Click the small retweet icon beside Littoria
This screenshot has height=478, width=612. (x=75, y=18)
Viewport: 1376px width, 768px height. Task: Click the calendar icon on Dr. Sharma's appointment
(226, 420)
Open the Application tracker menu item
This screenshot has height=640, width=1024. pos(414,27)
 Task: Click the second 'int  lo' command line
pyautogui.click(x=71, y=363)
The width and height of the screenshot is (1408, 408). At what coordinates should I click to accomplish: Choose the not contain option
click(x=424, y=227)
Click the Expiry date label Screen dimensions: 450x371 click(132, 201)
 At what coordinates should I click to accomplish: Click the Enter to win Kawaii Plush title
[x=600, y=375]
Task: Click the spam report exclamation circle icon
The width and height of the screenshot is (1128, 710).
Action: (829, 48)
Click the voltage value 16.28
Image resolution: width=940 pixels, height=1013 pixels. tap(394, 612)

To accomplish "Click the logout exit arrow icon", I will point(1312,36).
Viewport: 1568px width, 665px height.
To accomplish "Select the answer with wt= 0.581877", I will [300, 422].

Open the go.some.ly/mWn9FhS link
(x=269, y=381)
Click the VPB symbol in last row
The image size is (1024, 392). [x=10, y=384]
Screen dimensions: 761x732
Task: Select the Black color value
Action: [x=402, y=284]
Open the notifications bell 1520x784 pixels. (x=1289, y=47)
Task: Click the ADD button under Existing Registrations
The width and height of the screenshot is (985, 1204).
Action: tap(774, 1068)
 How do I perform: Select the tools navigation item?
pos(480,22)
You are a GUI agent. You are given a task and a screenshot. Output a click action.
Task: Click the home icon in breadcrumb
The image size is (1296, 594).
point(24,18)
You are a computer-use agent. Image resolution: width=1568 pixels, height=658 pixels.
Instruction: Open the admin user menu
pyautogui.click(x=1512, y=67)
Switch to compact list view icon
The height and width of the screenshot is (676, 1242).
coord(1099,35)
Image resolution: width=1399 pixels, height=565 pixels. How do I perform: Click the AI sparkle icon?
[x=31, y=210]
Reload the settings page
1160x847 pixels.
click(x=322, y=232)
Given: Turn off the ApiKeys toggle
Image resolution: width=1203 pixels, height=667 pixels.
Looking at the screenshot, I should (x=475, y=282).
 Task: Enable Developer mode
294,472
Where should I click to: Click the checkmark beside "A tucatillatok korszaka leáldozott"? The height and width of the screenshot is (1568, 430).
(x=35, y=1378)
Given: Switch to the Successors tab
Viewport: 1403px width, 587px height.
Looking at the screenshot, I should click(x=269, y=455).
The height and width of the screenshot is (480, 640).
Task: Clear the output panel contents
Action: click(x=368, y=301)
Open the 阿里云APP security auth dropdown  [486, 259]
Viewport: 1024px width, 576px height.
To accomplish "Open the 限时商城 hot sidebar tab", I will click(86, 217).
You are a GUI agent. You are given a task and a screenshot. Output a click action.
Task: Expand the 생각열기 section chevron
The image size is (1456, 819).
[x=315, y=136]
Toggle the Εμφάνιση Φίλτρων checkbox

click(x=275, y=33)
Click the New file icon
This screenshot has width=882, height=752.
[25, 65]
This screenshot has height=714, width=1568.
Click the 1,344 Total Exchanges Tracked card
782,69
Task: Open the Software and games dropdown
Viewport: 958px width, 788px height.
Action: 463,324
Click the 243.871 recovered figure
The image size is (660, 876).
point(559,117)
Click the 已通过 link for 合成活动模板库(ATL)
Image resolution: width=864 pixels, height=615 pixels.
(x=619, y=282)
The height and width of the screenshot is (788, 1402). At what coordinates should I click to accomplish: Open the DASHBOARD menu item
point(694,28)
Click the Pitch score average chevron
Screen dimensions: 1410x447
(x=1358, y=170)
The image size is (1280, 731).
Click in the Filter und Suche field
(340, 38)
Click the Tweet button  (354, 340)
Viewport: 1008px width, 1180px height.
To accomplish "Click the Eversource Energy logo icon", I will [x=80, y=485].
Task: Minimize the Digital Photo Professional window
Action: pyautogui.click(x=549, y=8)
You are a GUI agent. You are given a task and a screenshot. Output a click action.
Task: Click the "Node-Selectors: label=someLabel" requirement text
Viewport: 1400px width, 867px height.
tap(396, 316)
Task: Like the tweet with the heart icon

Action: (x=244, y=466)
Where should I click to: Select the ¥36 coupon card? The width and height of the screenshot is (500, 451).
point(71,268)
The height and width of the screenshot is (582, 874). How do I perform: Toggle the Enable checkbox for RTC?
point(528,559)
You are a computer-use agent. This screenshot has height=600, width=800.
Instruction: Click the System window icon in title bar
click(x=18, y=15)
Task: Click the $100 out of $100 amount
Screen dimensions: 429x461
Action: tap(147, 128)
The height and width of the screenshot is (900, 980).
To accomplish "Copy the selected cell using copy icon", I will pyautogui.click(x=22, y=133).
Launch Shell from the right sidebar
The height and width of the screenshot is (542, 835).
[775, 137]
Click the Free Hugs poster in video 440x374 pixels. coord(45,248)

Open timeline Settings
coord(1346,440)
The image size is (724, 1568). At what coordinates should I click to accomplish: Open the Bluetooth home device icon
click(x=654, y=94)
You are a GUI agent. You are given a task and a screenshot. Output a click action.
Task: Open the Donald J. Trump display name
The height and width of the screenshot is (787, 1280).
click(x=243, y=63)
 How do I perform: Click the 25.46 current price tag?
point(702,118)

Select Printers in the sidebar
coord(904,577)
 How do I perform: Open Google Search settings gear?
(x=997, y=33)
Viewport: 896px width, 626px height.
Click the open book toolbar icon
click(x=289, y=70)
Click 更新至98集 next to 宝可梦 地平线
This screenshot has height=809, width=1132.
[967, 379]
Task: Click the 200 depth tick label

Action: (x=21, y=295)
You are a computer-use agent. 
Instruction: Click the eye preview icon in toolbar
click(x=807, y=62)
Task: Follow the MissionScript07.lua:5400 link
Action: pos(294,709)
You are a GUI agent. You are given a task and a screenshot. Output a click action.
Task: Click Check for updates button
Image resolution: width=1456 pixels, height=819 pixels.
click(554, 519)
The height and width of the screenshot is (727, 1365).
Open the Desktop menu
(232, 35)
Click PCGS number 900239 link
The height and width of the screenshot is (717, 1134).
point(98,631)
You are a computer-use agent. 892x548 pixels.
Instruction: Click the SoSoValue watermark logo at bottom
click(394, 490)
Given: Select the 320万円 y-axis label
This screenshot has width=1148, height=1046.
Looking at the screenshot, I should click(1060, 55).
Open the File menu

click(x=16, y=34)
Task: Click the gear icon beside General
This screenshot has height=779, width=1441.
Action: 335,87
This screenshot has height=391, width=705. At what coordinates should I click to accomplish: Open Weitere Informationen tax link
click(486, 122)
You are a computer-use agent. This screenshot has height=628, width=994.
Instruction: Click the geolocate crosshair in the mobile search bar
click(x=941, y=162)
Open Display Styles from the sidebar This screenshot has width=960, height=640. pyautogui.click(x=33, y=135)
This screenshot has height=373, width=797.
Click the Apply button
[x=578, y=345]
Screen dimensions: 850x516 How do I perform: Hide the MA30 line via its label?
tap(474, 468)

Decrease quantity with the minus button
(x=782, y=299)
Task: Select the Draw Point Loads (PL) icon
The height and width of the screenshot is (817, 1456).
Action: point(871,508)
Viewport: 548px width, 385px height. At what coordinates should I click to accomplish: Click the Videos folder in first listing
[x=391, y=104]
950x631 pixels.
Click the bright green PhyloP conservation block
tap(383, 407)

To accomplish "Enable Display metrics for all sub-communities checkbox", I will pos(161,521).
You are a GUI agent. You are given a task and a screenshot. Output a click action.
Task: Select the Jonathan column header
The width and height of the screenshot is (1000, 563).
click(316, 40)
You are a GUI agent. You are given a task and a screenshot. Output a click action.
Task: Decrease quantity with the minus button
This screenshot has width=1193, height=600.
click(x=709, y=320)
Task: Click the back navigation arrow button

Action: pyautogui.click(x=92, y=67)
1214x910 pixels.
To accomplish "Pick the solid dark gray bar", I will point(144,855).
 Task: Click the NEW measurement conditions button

#### What to produce:
Produce the lines from the top of the listing through the "You are a computer-use agent. Image" line exactly as they appear, with no additional output.

#### Expected answer:
Click the small retweet icon beside Littoria
This screenshot has height=478, width=612. (x=75, y=18)
Viewport: 1376px width, 768px height. Task: Click the calendar icon on Dr. Sharma's appointment
(226, 420)
Open the Application tracker menu item
This screenshot has height=640, width=1024. pos(414,27)
 Task: Click the second 'int  lo' command line
pyautogui.click(x=71, y=363)
The width and height of the screenshot is (1408, 408). At what coordinates should I click to accomplish: Choose the not contain option
click(x=424, y=227)
Click the Expiry date label Screen dimensions: 450x371 click(132, 201)
 At what coordinates should I click to accomplish: Click the Enter to win Kawaii Plush title
[x=600, y=375]
Task: Click the spam report exclamation circle icon
The width and height of the screenshot is (1128, 710).
Action: (829, 48)
Click the voltage value 16.28
Image resolution: width=940 pixels, height=1013 pixels. tap(394, 612)

To accomplish "Click the logout exit arrow icon", I will point(1312,36).
Viewport: 1568px width, 665px height.
To accomplish "Select the answer with wt= 0.581877", I will [300, 422].

Open the go.some.ly/mWn9FhS link
(x=269, y=381)
Click the VPB symbol in last row
The image size is (1024, 392). [x=10, y=384]
Screen dimensions: 761x732
Task: Select the Black color value
Action: [x=402, y=284]
Open the notifications bell 1520x784 pixels. (x=1289, y=47)
Task: Click the ADD button under Existing Registrations
The width and height of the screenshot is (985, 1204).
Action: tap(774, 1068)
 How do I perform: Select the tools navigation item?
pos(480,22)
You are a GUI agent. You are given a task and a screenshot. Output a click action.
Task: Click the home icon in breadcrumb
The image size is (1296, 594).
point(24,18)
You are a computer-use agent. Image resolution: width=1568 pixels, height=658 pixels.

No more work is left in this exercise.